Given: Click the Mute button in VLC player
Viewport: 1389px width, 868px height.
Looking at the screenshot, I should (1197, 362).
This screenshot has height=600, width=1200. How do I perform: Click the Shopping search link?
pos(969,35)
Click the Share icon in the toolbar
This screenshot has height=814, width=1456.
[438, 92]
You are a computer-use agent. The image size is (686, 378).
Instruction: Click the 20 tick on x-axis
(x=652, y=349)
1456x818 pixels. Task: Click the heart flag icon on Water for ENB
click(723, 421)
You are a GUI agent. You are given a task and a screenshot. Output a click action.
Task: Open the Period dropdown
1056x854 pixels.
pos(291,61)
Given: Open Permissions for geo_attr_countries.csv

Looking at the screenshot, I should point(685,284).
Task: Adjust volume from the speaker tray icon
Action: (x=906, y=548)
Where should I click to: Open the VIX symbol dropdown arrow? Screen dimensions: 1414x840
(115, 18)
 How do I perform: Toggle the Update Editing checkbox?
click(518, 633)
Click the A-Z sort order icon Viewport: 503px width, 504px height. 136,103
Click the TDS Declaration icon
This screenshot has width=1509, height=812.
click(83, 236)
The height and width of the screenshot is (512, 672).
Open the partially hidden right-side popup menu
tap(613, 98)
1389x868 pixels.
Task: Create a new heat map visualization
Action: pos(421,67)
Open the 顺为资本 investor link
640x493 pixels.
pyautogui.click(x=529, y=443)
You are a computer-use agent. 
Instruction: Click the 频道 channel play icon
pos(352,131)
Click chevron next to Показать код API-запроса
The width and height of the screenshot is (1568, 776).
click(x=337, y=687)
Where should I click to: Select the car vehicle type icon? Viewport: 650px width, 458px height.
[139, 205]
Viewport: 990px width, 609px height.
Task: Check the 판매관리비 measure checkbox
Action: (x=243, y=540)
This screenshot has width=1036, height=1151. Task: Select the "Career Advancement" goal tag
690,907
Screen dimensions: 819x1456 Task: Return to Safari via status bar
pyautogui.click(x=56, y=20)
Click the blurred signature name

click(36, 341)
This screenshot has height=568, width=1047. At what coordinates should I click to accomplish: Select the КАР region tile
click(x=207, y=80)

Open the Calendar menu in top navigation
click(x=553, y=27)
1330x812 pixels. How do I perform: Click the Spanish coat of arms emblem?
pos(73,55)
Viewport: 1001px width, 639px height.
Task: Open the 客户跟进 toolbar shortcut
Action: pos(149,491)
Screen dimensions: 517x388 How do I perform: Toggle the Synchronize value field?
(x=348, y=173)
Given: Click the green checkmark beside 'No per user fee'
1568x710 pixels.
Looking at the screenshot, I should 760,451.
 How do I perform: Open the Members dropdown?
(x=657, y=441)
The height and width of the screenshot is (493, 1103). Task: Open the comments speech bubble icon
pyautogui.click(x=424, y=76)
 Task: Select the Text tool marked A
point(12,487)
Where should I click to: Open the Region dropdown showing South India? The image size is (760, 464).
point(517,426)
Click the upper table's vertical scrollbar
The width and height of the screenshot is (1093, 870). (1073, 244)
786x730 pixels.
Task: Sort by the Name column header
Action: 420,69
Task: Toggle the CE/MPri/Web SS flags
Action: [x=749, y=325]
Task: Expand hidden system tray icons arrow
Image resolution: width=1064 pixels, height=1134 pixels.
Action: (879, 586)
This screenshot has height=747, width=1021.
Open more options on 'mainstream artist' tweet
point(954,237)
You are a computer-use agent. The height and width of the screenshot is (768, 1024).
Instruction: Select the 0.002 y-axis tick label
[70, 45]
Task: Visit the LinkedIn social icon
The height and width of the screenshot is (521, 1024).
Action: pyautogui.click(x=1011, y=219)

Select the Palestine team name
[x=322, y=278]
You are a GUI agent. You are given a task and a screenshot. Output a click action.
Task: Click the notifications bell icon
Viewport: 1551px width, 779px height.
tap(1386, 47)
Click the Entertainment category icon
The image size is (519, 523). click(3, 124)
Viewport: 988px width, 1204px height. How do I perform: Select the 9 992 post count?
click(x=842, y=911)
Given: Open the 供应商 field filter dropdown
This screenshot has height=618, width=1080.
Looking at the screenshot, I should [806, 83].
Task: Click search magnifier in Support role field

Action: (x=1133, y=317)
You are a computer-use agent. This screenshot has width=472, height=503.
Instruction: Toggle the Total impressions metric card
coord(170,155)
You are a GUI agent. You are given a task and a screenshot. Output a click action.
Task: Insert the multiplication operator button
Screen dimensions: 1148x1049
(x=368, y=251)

▸ What is expected: The answer should be an exact copy of the data.

▸ Written solution:
Given: Click the Mute button in VLC player
Viewport: 1389px width, 868px height.
Looking at the screenshot, I should (1197, 362).
This screenshot has height=600, width=1200. How do I perform: Click the Shopping search link?
pos(969,35)
Click the Share icon in the toolbar
This screenshot has height=814, width=1456.
[438, 92]
You are a computer-use agent. The image size is (686, 378).
Instruction: Click the 20 tick on x-axis
(x=652, y=349)
1456x818 pixels. Task: Click the heart flag icon on Water for ENB
click(723, 421)
You are a GUI agent. You are given a task and a screenshot. Output a click action.
Task: Open the Period dropdown
1056x854 pixels.
pos(291,61)
Given: Open Permissions for geo_attr_countries.csv

Looking at the screenshot, I should point(685,284).
Task: Adjust volume from the speaker tray icon
Action: (x=906, y=548)
Where should I click to: Open the VIX symbol dropdown arrow? Screen dimensions: 1414x840
(115, 18)
 How do I perform: Toggle the Update Editing checkbox?
click(518, 633)
Click the A-Z sort order icon Viewport: 503px width, 504px height. 136,103
Click the TDS Declaration icon
This screenshot has width=1509, height=812.
click(83, 236)
The height and width of the screenshot is (512, 672).
Open the partially hidden right-side popup menu
tap(613, 98)
1389x868 pixels.
Task: Create a new heat map visualization
Action: pos(421,67)
Open the 顺为资本 investor link
640x493 pixels.
pyautogui.click(x=529, y=443)
You are a computer-use agent. 
Instruction: Click the 频道 channel play icon
pos(352,131)
Click chevron next to Показать код API-запроса
The width and height of the screenshot is (1568, 776).
click(x=337, y=687)
Where should I click to: Select the car vehicle type icon? Viewport: 650px width, 458px height.
[139, 205]
Viewport: 990px width, 609px height.
Task: Check the 판매관리비 measure checkbox
Action: (x=243, y=540)
This screenshot has width=1036, height=1151. Task: Select the "Career Advancement" goal tag
690,907
Screen dimensions: 819x1456 Task: Return to Safari via status bar
pyautogui.click(x=56, y=20)
Click the blurred signature name

click(36, 341)
This screenshot has height=568, width=1047. At what coordinates should I click to accomplish: Select the КАР region tile
click(x=207, y=80)

Open the Calendar menu in top navigation
click(x=553, y=27)
1330x812 pixels. How do I perform: Click the Spanish coat of arms emblem?
pos(73,55)
Viewport: 1001px width, 639px height.
Task: Open the 客户跟进 toolbar shortcut
Action: pos(149,491)
Screen dimensions: 517x388 How do I perform: Toggle the Synchronize value field?
(x=348, y=173)
Given: Click the green checkmark beside 'No per user fee'
1568x710 pixels.
Looking at the screenshot, I should 760,451.
 How do I perform: Open the Members dropdown?
(x=657, y=441)
The height and width of the screenshot is (493, 1103). Task: Open the comments speech bubble icon
pyautogui.click(x=424, y=76)
 Task: Select the Text tool marked A
point(12,487)
Where should I click to: Open the Region dropdown showing South India? The image size is (760, 464).
point(517,426)
Click the upper table's vertical scrollbar
The width and height of the screenshot is (1093, 870). (1073, 244)
786x730 pixels.
Task: Sort by the Name column header
Action: 420,69
Task: Toggle the CE/MPri/Web SS flags
Action: [x=749, y=325]
Task: Expand hidden system tray icons arrow
Image resolution: width=1064 pixels, height=1134 pixels.
Action: (879, 586)
This screenshot has height=747, width=1021.
Open more options on 'mainstream artist' tweet
point(954,237)
You are a computer-use agent. The height and width of the screenshot is (768, 1024).
Instruction: Select the 0.002 y-axis tick label
[70, 45]
Task: Visit the LinkedIn social icon
The height and width of the screenshot is (521, 1024).
Action: pyautogui.click(x=1011, y=219)

Select the Palestine team name
[x=322, y=278]
You are a GUI agent. You are given a task and a screenshot. Output a click action.
Task: Click the notifications bell icon
Viewport: 1551px width, 779px height.
tap(1386, 47)
Click the Entertainment category icon
The image size is (519, 523). click(3, 124)
Viewport: 988px width, 1204px height. How do I perform: Select the 9 992 post count?
click(x=842, y=911)
Given: Open the 供应商 field filter dropdown
This screenshot has height=618, width=1080.
Looking at the screenshot, I should [806, 83].
Task: Click search magnifier in Support role field

Action: (x=1133, y=317)
You are a computer-use agent. This screenshot has width=472, height=503.
Instruction: Toggle the Total impressions metric card
coord(170,155)
You are a GUI agent. You are given a task and a screenshot. Output a click action.
Task: Insert the multiplication operator button
Screen dimensions: 1148x1049
(x=368, y=251)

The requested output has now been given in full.